◆ **Task prompt**
A verbatim copy of the lines from the one with "Task: Click the company logo in the header" through the final line below is required; print it and nothing else.

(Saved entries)
────────────────
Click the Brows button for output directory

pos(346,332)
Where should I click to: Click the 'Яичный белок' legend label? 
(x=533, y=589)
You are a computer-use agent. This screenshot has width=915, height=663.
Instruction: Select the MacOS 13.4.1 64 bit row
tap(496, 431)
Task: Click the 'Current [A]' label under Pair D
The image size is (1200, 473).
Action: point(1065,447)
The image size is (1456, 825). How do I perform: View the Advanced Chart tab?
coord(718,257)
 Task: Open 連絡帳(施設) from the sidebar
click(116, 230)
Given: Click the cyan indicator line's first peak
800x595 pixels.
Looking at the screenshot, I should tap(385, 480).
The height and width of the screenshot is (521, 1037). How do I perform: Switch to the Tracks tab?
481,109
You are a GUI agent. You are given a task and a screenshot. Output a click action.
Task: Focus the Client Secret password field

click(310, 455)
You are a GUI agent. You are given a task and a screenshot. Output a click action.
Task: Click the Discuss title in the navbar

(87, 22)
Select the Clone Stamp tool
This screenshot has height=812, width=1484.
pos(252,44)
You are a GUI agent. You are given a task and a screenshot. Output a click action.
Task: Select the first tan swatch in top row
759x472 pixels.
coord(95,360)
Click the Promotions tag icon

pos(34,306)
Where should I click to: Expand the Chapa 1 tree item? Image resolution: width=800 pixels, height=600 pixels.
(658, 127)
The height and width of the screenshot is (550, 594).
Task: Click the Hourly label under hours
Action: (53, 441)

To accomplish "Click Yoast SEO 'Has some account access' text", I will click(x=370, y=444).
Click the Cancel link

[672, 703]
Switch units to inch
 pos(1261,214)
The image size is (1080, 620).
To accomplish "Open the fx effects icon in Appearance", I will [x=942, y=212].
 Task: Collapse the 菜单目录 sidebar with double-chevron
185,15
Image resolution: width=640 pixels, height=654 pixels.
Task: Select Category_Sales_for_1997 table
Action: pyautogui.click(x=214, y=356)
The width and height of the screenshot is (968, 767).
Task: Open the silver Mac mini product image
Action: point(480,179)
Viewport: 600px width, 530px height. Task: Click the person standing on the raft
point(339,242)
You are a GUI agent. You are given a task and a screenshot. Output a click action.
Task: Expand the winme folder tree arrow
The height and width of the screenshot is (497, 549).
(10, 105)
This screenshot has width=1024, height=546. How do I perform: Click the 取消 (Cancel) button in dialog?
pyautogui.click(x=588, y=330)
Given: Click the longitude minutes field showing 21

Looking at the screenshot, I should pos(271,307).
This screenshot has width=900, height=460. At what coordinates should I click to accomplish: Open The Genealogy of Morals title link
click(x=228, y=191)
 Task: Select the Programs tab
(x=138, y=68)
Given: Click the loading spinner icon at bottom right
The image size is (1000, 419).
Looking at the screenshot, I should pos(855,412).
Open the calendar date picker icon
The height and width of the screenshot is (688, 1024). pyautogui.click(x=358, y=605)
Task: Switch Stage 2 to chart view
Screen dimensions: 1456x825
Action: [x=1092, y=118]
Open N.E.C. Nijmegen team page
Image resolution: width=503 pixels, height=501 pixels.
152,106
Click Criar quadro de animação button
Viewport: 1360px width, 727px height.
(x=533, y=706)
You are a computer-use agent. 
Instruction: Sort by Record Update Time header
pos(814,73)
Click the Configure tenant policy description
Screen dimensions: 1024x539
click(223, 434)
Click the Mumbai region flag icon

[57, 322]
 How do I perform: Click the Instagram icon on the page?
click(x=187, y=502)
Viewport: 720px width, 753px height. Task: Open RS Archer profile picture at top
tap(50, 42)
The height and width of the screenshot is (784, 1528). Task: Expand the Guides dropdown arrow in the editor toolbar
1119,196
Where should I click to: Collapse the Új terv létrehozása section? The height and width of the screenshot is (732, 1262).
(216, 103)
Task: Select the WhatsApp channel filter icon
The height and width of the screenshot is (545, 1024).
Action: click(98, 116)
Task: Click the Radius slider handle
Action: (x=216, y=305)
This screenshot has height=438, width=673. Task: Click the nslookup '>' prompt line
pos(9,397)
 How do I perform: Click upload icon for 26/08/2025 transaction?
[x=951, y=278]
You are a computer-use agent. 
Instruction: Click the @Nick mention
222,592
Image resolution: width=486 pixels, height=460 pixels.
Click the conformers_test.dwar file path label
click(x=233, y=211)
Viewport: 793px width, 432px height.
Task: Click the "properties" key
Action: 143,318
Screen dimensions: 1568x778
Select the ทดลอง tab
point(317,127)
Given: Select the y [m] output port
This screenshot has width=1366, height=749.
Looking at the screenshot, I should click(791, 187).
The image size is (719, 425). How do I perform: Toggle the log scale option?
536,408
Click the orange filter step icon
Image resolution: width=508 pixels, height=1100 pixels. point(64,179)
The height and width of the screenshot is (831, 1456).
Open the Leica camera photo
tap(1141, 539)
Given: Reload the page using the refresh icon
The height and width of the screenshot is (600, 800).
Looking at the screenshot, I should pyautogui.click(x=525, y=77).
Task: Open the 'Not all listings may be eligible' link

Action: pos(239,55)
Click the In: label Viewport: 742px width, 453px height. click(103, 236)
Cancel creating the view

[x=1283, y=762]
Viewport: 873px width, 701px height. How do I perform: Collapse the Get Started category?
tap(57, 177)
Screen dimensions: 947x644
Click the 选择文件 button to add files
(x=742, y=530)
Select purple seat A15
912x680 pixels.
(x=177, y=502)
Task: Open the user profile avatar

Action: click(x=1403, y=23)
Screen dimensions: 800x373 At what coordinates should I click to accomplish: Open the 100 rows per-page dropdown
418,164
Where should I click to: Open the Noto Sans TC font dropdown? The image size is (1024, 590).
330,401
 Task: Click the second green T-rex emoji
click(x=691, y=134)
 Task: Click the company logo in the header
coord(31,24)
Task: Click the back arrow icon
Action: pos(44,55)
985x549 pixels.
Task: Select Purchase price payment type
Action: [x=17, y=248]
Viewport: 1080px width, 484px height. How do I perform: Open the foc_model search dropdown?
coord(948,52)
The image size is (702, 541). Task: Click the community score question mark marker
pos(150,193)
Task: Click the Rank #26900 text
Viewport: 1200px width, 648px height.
────────────────
◆ **Written answer**
 Task: Click the company logo in the header
coord(31,24)
Task: Click the back arrow icon
Action: pos(44,55)
985x549 pixels.
Task: Select Purchase price payment type
Action: [x=17, y=248]
Viewport: 1080px width, 484px height. How do I perform: Open the foc_model search dropdown?
coord(948,52)
The image size is (702, 541). Task: Click the community score question mark marker
pos(150,193)
Task: Click the Rank #26900 text
Viewport: 1200px width, 648px height.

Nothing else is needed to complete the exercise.